Hi everyone. 3rd Edition had a tendency to have static combats. Full-Attack Actions made it so people didn't want to move. 4th Edition has a lot of powers with movement built in, and I felt there was more movement then; defenders/soldiers locked people in, but they weren't in every fight. 5E doesn't have full-round actions, but my experience has been that fights are more static than 4th but more mobile than 3rd.
Nod. 5e doesn't have full attacks or full-round casting times (or full-round anythings, really), so if you don't have to choose between moving and acting - but, it also has relatively little reason to move, few forced-movement effects, and little benefit to positioning (and, run TotM, it encourages you to ignore/fudge positioning).
So, your experience seems consistent with the presentations & content of three rulesets in question.
Today, I started to question if universal attacks of opportunity were the problem.
5e OAs are pretty meh - they consume your precious reaction, and they aren't provoked by much (particularly, not by ranged attacks or casting in melee, so the kind of gank-the-caster/protect-the-caster dynamics you'd sometimes get going back to the early days, is less noticeable), and they don't do anything beyond single-attack damage, which scales little compared to Extra Attack, cantrips & spells.
What have your experiences been?
I've found 5e to be functionally as 'static' as 3e.
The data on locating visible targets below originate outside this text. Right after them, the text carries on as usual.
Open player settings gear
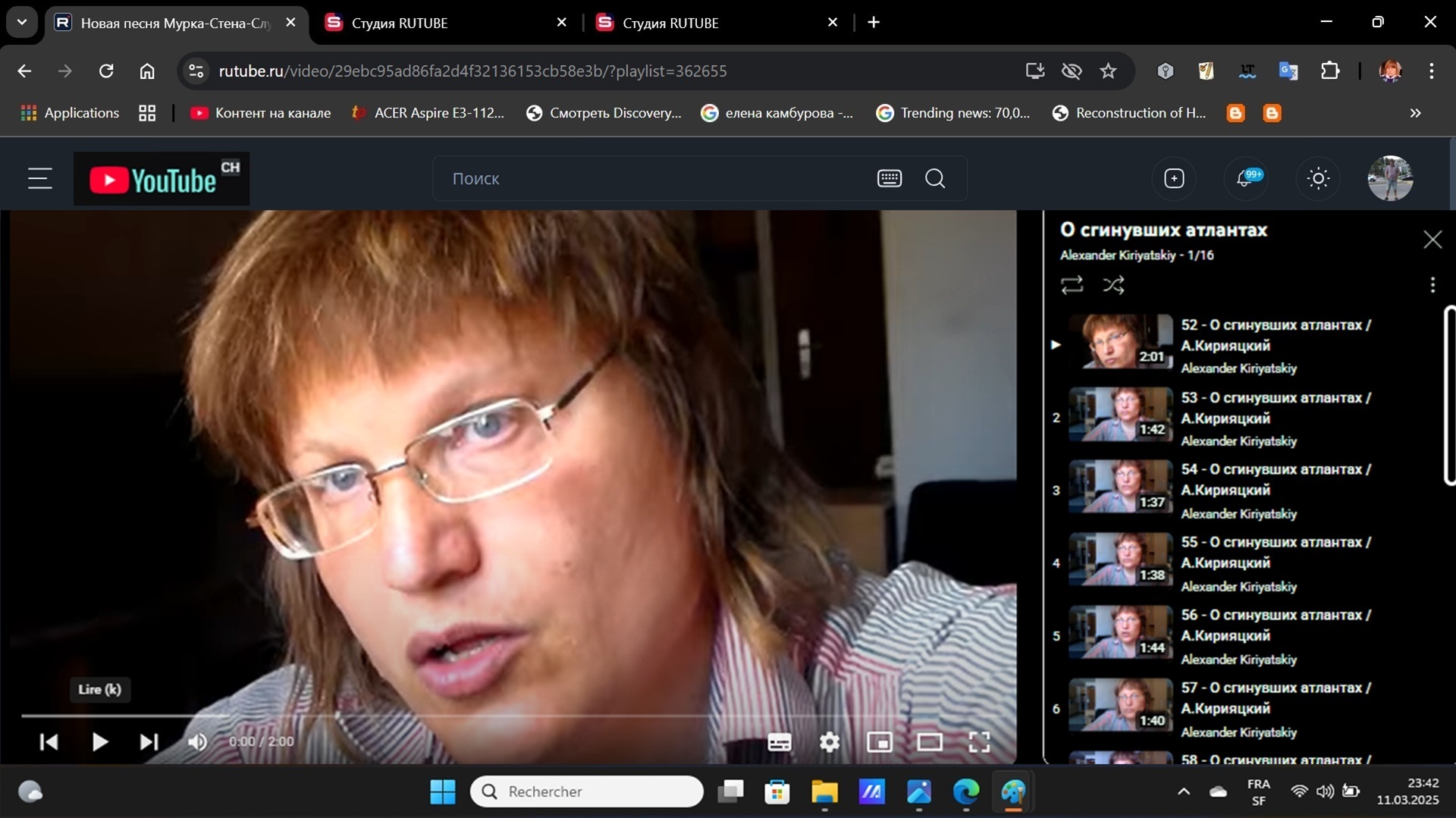 coord(830,741)
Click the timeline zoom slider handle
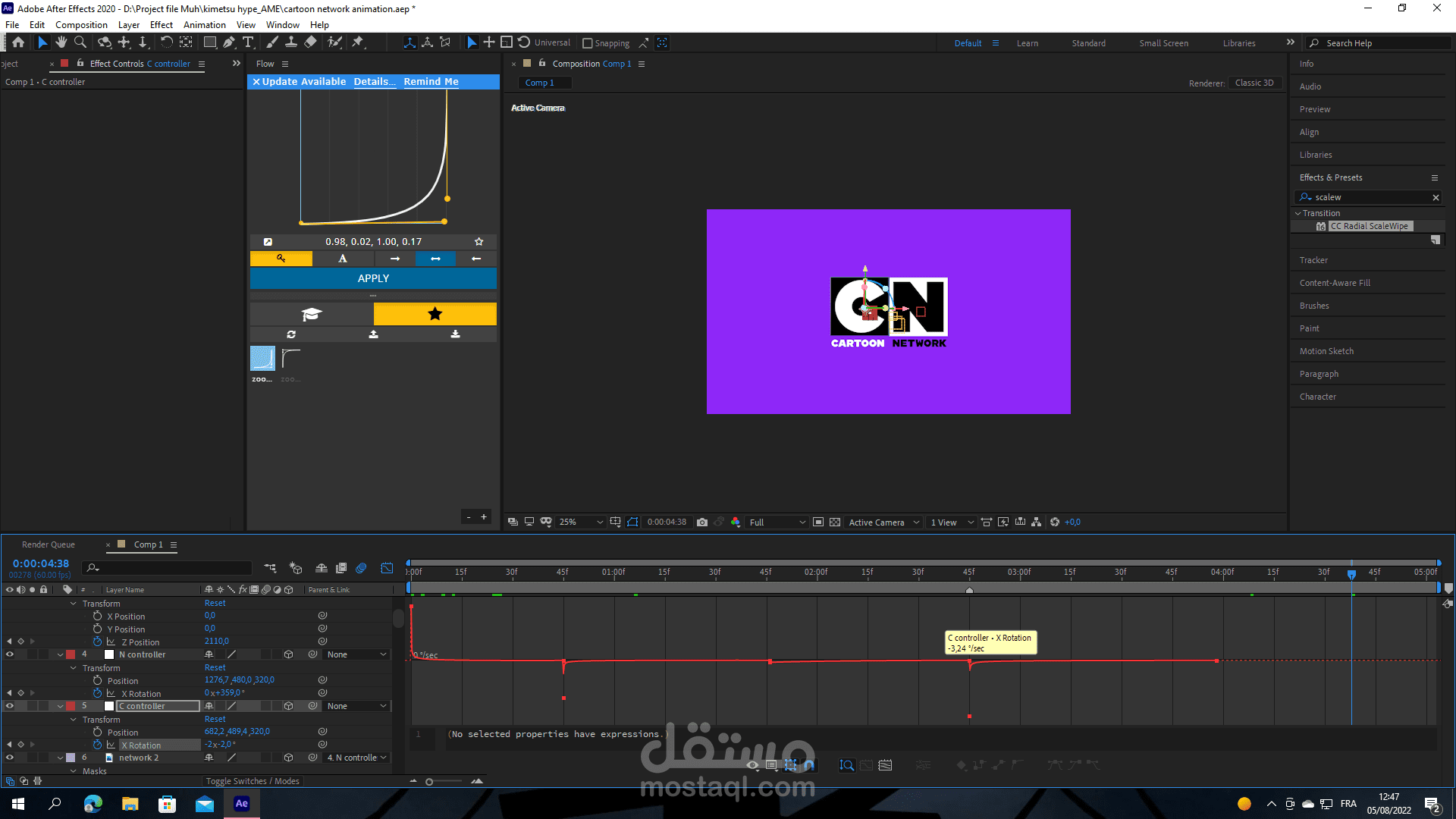This screenshot has height=819, width=1456. 429,781
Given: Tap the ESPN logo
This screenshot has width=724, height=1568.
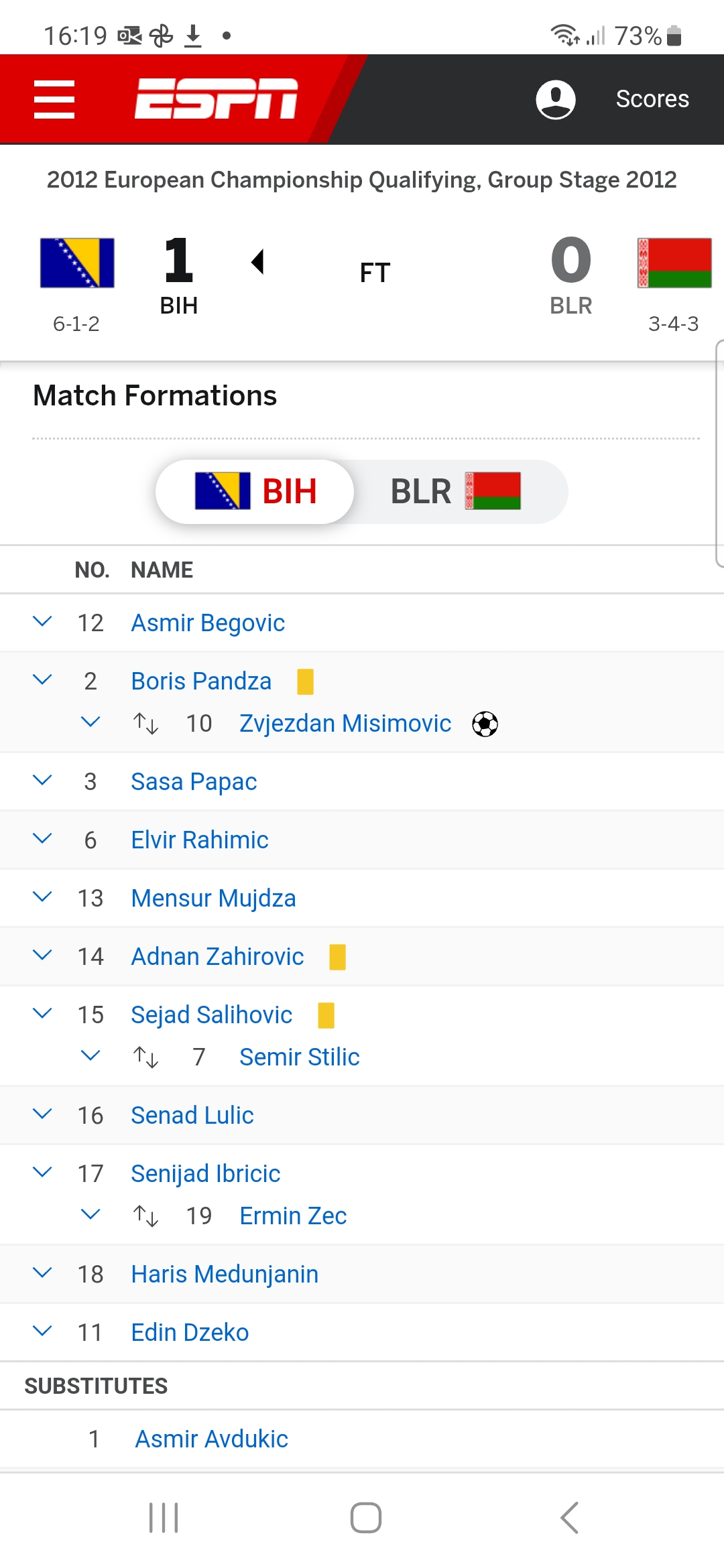Looking at the screenshot, I should click(216, 99).
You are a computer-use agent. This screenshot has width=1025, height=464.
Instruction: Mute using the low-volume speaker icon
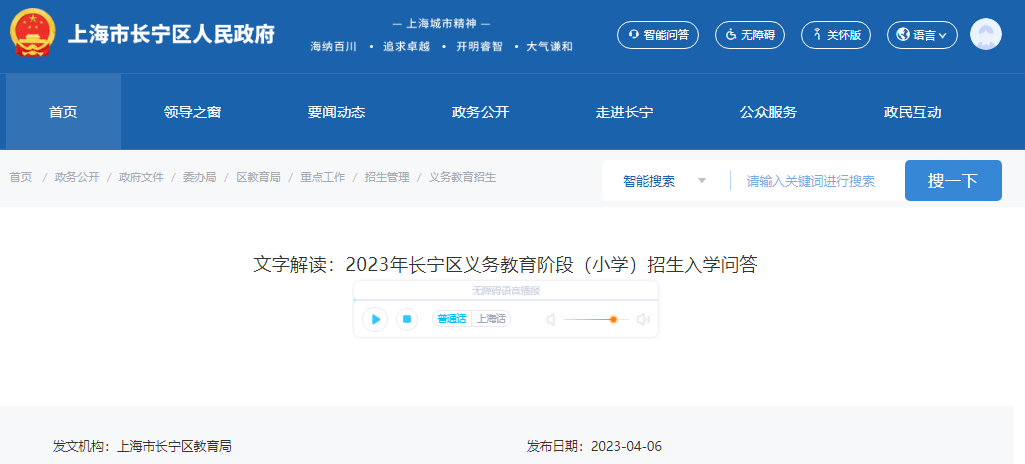550,319
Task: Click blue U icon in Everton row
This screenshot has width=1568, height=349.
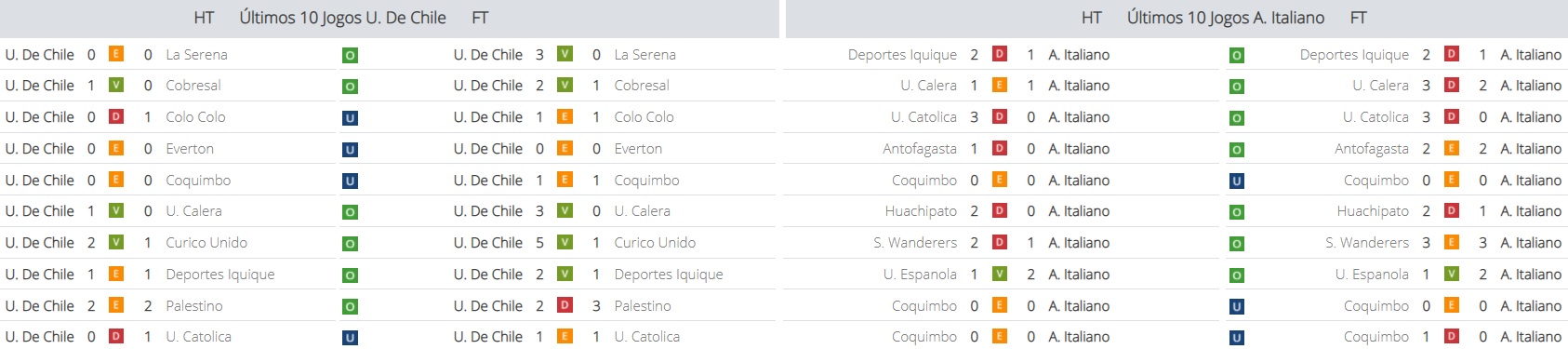Action: pos(350,150)
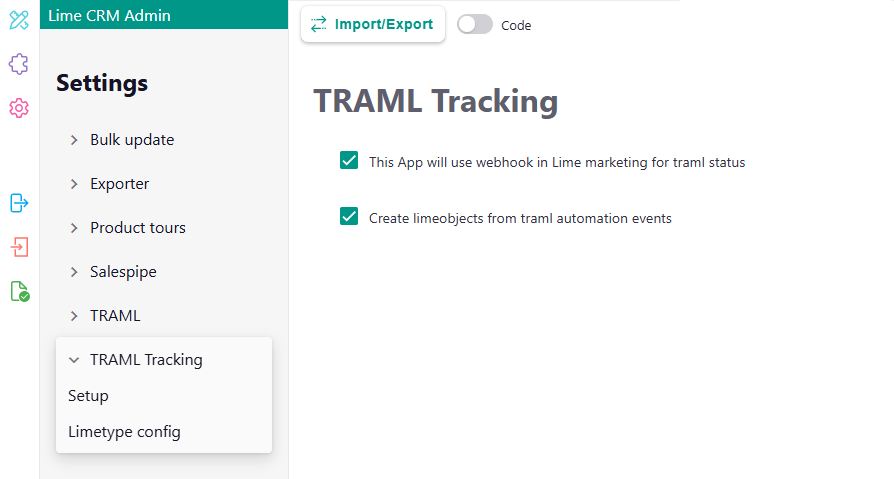Viewport: 894px width, 479px height.
Task: Toggle the Code switch on
Action: (x=474, y=25)
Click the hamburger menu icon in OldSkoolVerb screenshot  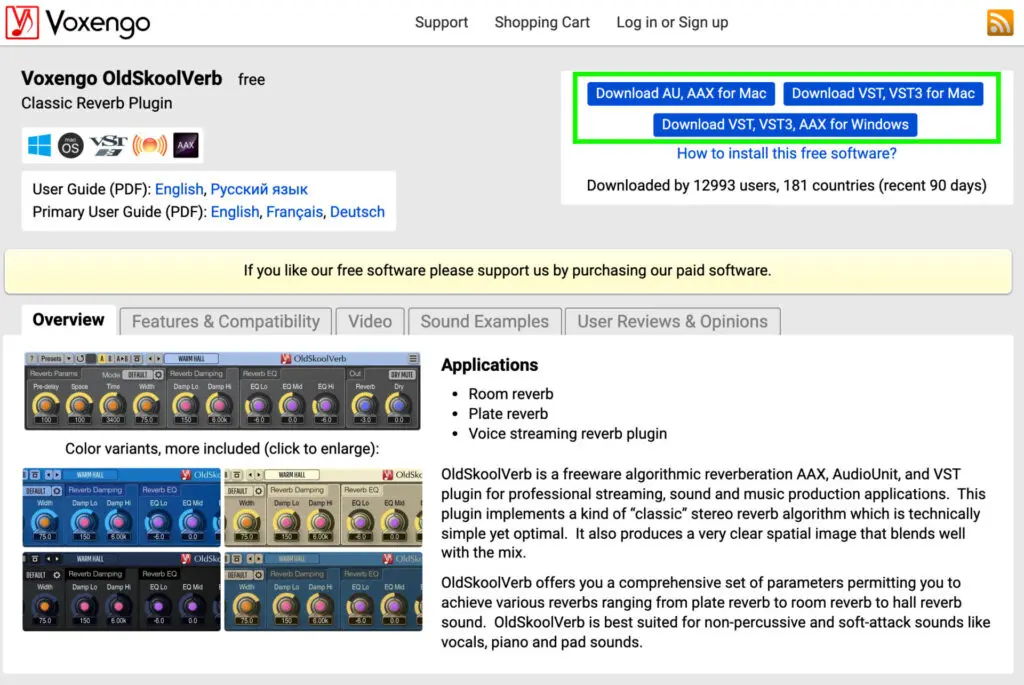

There's more movement, but it's very often in the form of "I move up to the next guy and attack," adding nothing much to the encounter - just part of the focus-fire routine.
I've seen DMs adapt 3.5 or 4e grid use wholesale with fair results. Still not a lot of movement, though, outside of Cunning Action and similar monster abilities.
Special attacks that also allow you to move is the solution
Ordinary attacks already also allow you to move.
I find that removing the boardgame aspect (that is, miniatures)
You mean the wargaming aspect, then. ;P
tends to get people to be more descriptive with how their characters are moving and interacting in combat.
I find the opposite. Put out any sort of visual aid, and players will focus more on positioning. In the absence of that, you get - in addition to a lot more time spent describing and re-re-re-describing the scene and how it's changed since the last turn to every player, every turn - a lot of very meh declarations (keep attack the same one, attack the nearest/next one, etc). Blah as can be. Doesn't matter how evocatively you describe the area, either.
(Yeah, go ahead, insult my players, you know you want to...)
Of course, what can get players more descriptive in TotM is the carrot - if you often (but not too consistently) hand out advantage or lesser bonuses for such descriptions.
Also, IME 5E monsters drop far more quickly than either edition, so there is quite a bit of movement to face new enemies.
There is that, too. The 'fast combat' goal is antithetical to the development of more dynamic combats.
Since you only take OA when you leave the enemies reach, you can move around enemies to get into a better position (such as to attack a different enemy).
Yep, it's like everyone has the 'Pass Forward' fighter utility from 4e (which was a low-level, at-will, because it wasn't really super-useful, though I quite liked it in one or two builds). Unless you're tracking positing very carefully (and have added some rules to make it more important), though, it'll rarely make a difference.